AN EX-POLICEMAN who says poor handling of a complaint against him forced him from his job faces yet another chapter in his marathon fight for compensation.

Godfrey Reilly-Cooper,50, of Farmmeadow Lane, Irby, Wirral, retired because of ill health after 20 years in the Merseyside force.

He says the anxiety and depression he suffered was caused "in the execution of his duty".

His claim for an "injury on duty" award was finally backed by a doctor in December last year. But yesterday, Mr Justice Stanley Burnton ruled the doctor's decision contained "errors of law" and

overturned it. Mr Reilly-Cooper's case will now have to reconsidered by yet another doctor, or even a board of medical assessors depending on the view taken by Home Secretary David Blunkett, the judge said.

Mr Reilly-Cooper, then a sergeant, had been asked to carry out a performance review of a civilian worker in 1997. He twice returned a verdict of "negative" against her and, in February 1998, she submitted a formal grievance, suggesting he had "bullied, harassed and humiliated her", said the judge.

In the course of the grievance procedure, she accused him of "inappropriately" touching her thigh a year before.

He described the accusation as "malicious, wholly false and vindictive".

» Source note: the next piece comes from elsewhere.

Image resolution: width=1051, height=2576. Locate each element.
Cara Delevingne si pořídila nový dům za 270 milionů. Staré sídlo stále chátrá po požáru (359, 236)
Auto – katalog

He went off sick in May, 1999, and launched his own grievance procedure on the basis that the decision to transfer him "implied that he had been guilty of the alleged inappropriate behaviour". He took Merseyside Police to an employment tribunal alleging sex discrimination, but the tribunal ruled in favour of the Police Authority, said the judge.

He returned to work on reduced hours in April 2000 but the following year retired, citing depression and anxiety.